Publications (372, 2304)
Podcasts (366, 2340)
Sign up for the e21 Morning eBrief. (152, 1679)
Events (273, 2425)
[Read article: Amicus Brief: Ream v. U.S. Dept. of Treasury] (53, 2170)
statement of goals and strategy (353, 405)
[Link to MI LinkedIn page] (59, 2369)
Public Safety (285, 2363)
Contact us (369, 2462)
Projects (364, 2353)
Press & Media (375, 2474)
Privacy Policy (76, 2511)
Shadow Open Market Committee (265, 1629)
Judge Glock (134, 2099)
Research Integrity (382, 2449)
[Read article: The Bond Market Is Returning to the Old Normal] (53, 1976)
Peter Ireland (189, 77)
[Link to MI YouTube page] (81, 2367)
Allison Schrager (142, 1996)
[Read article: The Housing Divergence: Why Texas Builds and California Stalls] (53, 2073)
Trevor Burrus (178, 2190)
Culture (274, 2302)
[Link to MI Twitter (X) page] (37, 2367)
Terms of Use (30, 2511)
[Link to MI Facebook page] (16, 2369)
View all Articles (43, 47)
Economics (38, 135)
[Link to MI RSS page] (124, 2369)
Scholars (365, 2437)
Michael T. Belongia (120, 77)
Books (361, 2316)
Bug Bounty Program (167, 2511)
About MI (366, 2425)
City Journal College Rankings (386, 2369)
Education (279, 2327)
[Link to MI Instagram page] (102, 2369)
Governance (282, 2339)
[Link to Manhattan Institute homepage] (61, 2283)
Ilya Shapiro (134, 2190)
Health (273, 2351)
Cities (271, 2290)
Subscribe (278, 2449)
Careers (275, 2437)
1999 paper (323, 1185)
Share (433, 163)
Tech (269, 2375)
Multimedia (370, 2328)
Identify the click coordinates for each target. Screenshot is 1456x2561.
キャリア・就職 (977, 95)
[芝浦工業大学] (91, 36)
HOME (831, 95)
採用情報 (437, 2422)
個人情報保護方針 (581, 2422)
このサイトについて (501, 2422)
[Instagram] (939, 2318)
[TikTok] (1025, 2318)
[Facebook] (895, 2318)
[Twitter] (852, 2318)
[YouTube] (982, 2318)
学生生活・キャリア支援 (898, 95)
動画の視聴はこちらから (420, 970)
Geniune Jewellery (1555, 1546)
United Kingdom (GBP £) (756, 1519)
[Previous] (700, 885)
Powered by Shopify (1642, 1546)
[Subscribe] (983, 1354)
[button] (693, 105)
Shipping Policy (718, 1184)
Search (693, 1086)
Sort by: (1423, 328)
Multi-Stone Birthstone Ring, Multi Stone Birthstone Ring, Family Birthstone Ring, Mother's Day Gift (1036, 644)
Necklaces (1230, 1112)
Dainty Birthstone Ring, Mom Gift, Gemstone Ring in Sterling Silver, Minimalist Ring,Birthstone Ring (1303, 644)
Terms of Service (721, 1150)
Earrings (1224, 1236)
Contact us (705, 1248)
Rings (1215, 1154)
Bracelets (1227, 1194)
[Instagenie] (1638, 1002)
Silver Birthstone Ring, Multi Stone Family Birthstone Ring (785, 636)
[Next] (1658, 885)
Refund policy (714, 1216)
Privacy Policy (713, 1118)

Problem requirements
Could you repeat exactly the lines in the listing above from the one with "Education (279, 2327)" down to the one with "学生生活・キャリア支援 (898, 95)"? Include both of those lines.

Response to the task
Education (279, 2327)
[Link to MI Instagram page] (102, 2369)
Governance (282, 2339)
[Link to Manhattan Institute homepage] (61, 2283)
Ilya Shapiro (134, 2190)
Health (273, 2351)
Cities (271, 2290)
Subscribe (278, 2449)
Careers (275, 2437)
1999 paper (323, 1185)
Share (433, 163)
Tech (269, 2375)
Multimedia (370, 2328)
Identify the click coordinates for each target. Screenshot is 1456x2561.
キャリア・就職 (977, 95)
[芝浦工業大学] (91, 36)
HOME (831, 95)
採用情報 (437, 2422)
個人情報保護方針 (581, 2422)
このサイトについて (501, 2422)
[Instagram] (939, 2318)
[TikTok] (1025, 2318)
[Facebook] (895, 2318)
[Twitter] (852, 2318)
[YouTube] (982, 2318)
学生生活・キャリア支援 (898, 95)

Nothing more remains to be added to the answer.